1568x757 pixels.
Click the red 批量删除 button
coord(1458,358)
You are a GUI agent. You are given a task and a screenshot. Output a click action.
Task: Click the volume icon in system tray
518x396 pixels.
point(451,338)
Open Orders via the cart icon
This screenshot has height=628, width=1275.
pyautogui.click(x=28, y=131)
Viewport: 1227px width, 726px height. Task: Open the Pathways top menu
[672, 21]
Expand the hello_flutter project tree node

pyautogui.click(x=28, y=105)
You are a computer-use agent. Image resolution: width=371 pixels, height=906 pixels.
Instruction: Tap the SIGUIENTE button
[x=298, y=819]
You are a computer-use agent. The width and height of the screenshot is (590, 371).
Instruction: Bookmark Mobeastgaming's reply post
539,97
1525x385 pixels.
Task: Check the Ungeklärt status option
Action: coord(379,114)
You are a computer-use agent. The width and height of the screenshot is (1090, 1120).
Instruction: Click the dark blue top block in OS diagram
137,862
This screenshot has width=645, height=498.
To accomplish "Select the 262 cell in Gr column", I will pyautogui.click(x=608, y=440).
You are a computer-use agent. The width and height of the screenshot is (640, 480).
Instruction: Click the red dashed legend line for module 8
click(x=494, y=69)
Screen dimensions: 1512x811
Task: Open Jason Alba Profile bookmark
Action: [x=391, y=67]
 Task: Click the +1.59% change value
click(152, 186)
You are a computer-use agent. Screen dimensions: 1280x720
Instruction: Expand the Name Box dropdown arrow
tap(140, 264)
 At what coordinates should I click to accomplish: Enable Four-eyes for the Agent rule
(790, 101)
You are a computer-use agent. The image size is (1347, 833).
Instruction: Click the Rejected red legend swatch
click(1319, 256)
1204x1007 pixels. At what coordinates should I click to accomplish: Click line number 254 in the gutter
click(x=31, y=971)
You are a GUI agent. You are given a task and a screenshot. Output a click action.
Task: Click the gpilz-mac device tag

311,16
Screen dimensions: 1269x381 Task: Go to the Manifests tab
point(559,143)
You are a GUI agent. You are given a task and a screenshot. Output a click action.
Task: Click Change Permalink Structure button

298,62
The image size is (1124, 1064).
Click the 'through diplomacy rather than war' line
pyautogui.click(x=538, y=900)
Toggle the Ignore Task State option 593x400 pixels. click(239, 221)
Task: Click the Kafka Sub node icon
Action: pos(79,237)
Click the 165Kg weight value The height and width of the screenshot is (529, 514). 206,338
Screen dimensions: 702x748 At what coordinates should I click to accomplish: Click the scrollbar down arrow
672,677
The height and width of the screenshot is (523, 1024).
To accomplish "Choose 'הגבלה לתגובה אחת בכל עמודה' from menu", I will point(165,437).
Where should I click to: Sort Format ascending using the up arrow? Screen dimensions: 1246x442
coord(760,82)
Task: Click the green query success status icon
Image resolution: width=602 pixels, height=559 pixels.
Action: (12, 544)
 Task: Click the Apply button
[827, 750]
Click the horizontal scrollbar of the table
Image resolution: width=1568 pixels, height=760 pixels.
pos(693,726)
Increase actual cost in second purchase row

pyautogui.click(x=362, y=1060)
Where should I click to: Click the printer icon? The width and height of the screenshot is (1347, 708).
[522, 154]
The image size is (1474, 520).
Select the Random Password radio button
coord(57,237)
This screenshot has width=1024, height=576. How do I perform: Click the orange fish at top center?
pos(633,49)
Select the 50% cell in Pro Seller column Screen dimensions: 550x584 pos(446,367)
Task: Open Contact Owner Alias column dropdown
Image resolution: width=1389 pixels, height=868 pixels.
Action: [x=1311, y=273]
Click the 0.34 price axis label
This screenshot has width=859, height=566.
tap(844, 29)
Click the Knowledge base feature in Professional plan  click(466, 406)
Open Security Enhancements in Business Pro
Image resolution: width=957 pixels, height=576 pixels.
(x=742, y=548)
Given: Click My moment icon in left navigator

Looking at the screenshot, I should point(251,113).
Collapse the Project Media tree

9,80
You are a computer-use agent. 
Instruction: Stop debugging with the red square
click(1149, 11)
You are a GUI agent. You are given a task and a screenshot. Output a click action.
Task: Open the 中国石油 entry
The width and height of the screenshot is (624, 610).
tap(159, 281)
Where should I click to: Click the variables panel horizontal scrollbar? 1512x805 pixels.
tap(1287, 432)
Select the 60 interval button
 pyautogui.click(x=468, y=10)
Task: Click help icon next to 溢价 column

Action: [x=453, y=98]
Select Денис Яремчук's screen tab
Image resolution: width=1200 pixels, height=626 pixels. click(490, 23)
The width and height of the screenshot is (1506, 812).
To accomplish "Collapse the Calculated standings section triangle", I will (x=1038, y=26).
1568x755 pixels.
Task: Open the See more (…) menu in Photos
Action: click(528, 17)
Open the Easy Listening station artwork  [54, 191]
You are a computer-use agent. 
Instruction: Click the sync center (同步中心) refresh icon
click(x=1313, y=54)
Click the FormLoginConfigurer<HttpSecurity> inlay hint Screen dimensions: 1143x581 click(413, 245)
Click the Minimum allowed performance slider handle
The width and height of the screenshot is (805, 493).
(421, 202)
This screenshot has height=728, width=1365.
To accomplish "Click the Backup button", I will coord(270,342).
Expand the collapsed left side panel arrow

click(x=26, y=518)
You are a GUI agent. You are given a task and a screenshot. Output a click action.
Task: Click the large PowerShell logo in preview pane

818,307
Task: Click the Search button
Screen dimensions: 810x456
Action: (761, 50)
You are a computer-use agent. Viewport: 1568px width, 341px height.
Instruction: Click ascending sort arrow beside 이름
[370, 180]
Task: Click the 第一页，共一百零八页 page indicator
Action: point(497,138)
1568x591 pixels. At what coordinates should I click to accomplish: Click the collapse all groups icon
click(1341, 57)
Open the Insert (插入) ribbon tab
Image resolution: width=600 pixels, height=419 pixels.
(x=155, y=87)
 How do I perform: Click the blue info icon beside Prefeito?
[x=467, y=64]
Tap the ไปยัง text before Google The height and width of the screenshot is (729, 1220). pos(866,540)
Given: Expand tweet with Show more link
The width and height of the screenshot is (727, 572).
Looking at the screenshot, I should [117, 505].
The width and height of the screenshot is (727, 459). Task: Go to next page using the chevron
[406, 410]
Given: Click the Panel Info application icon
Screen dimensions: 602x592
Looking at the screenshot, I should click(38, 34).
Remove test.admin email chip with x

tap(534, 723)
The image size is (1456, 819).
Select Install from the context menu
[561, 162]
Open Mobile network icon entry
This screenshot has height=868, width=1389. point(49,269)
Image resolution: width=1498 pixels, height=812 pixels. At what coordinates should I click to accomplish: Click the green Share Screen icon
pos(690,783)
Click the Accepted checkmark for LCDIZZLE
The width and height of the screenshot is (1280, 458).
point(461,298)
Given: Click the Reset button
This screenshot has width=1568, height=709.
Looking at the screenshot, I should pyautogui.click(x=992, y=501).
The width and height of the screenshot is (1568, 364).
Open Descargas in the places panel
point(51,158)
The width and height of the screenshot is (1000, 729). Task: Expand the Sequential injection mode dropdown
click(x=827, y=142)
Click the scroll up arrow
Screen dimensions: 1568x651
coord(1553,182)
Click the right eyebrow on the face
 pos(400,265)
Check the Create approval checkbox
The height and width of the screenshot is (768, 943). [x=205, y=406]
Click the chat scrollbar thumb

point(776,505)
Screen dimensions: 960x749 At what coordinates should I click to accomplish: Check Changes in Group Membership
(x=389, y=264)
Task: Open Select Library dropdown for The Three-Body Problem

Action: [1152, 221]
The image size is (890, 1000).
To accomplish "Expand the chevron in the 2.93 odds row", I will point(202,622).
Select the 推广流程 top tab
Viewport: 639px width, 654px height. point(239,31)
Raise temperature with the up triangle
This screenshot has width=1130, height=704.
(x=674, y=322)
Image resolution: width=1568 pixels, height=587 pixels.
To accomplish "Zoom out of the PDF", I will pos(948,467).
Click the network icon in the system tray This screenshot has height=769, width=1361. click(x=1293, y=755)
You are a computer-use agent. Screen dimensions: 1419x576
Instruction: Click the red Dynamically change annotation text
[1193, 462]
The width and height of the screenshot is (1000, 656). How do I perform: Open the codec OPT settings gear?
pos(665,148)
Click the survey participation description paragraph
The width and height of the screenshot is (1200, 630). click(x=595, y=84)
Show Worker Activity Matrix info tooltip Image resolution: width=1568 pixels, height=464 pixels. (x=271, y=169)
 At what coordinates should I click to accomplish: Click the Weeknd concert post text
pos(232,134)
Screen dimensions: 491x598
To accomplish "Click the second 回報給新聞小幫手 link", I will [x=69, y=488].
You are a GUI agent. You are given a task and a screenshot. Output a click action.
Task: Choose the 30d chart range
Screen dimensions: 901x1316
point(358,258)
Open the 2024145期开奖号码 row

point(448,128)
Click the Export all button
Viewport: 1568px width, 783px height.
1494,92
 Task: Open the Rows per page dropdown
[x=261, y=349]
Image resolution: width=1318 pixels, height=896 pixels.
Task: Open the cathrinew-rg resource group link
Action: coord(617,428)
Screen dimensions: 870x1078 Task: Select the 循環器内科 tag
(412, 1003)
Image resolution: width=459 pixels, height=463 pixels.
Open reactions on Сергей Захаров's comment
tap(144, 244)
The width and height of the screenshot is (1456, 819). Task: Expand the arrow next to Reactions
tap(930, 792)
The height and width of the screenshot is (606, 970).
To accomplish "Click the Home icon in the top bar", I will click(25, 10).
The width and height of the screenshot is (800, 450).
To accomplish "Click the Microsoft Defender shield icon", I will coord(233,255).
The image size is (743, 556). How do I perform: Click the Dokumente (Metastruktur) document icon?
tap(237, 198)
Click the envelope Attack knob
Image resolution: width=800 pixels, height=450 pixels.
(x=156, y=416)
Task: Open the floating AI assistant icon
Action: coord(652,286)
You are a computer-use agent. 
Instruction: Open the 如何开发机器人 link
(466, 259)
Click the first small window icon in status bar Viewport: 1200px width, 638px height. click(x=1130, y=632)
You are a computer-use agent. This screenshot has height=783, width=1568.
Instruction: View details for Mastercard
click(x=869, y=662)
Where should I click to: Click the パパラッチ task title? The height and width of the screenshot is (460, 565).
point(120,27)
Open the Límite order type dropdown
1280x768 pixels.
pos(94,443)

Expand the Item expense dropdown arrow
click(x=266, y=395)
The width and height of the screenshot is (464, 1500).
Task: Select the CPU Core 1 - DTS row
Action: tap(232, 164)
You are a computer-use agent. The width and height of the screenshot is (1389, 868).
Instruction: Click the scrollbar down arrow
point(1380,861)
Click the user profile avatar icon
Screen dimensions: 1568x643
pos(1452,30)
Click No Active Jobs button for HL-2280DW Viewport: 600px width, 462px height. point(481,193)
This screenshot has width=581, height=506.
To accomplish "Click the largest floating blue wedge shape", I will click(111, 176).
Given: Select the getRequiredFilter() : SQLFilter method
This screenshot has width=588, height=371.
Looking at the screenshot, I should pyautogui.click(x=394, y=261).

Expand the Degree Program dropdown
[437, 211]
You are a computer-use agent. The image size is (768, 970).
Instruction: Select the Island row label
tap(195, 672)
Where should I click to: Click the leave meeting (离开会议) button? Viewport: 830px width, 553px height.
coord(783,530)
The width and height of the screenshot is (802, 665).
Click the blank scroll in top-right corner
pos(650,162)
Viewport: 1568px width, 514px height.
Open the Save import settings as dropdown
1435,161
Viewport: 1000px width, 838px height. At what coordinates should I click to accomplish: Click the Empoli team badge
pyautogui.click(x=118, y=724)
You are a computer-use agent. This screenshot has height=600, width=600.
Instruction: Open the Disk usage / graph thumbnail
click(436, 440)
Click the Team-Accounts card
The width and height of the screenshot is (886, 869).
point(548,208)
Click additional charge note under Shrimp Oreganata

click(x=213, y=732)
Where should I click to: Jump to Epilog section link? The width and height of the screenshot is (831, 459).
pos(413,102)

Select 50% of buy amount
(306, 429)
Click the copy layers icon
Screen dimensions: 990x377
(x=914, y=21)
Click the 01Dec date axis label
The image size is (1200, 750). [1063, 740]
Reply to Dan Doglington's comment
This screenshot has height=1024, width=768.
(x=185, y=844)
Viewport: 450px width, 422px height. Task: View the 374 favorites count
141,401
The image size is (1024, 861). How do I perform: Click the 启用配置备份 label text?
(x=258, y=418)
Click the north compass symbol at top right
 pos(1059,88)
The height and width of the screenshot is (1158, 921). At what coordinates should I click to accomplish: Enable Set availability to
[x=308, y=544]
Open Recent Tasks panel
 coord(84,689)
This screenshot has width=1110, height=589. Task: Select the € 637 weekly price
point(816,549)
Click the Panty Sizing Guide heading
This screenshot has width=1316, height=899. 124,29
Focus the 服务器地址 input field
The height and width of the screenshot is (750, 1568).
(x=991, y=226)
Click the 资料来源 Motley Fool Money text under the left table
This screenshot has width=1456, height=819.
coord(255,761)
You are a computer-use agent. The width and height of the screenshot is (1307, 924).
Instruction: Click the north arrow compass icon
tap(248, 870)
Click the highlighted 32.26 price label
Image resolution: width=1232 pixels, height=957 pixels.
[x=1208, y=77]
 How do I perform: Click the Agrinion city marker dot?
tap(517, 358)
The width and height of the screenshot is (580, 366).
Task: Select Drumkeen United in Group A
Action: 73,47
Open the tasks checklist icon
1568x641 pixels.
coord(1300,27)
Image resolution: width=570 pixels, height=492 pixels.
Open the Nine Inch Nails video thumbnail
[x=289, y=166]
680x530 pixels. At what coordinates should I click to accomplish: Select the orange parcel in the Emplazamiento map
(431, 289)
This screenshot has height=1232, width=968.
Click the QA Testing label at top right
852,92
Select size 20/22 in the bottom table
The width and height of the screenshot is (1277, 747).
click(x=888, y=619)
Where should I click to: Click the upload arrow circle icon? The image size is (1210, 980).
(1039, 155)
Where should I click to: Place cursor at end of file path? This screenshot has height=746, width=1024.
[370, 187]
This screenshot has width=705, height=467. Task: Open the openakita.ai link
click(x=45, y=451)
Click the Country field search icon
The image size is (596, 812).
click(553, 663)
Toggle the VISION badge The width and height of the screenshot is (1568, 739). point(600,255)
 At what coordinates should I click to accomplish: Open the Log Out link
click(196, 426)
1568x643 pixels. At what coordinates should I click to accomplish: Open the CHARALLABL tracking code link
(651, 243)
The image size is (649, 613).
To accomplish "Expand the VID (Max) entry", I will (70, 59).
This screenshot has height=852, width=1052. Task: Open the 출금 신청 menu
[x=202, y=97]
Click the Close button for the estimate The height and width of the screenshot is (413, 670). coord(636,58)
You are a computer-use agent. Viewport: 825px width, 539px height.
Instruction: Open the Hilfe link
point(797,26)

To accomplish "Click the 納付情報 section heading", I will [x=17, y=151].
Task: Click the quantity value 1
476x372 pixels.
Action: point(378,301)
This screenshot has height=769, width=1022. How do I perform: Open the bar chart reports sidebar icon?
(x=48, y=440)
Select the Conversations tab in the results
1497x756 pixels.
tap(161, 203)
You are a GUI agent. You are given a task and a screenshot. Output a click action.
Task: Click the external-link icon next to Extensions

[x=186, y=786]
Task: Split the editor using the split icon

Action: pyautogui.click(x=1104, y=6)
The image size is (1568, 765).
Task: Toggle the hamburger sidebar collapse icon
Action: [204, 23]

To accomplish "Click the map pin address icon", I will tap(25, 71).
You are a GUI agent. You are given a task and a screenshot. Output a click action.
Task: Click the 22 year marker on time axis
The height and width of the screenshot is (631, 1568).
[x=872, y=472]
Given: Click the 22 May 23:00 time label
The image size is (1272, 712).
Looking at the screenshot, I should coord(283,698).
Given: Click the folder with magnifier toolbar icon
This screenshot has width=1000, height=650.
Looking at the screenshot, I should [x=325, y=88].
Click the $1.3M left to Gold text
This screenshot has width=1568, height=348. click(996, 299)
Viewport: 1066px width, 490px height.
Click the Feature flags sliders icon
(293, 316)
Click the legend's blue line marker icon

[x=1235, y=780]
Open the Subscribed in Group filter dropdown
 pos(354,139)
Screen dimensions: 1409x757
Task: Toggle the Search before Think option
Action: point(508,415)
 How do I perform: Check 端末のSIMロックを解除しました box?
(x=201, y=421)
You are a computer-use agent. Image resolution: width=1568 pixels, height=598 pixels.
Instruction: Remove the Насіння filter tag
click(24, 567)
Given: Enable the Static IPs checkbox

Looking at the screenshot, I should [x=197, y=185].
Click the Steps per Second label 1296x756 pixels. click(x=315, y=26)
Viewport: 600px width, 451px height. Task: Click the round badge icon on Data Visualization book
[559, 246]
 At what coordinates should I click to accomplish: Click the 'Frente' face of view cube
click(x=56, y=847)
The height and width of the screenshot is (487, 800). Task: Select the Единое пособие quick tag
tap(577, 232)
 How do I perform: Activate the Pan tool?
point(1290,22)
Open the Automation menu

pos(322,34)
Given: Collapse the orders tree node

------

◆ **What you need to do**
Swap "Empoli" for "Fiorentina" in the listing, beginning with the line containing "Viewport: 1000px width, 838px" and continuing through the line containing "coord(84,689)". Return only those lines and keep everything else unchanged.

◆ **Answer to this exercise**
Viewport: 1000px width, 838px height. At what coordinates should I click to accomplish: Click the Fiorentina team badge
pyautogui.click(x=118, y=724)
You are a computer-use agent. This screenshot has height=600, width=600.
Instruction: Open the Disk usage / graph thumbnail
click(436, 440)
Click the Team-Accounts card
The width and height of the screenshot is (886, 869).
point(548,208)
Click additional charge note under Shrimp Oreganata

click(x=213, y=732)
Where should I click to: Jump to Epilog section link? The width and height of the screenshot is (831, 459).
pos(413,102)

Select 50% of buy amount
(306, 429)
Click the copy layers icon
Screen dimensions: 990x377
(x=914, y=21)
Click the 01Dec date axis label
The image size is (1200, 750). [1063, 740]
Reply to Dan Doglington's comment
This screenshot has height=1024, width=768.
(x=185, y=844)
Viewport: 450px width, 422px height. Task: View the 374 favorites count
141,401
The image size is (1024, 861). How do I perform: Click the 启用配置备份 label text?
(x=258, y=418)
Click the north compass symbol at top right
 pos(1059,88)
The height and width of the screenshot is (1158, 921). At what coordinates should I click to accomplish: Enable Set availability to
[x=308, y=544]
Open Recent Tasks panel
 coord(84,689)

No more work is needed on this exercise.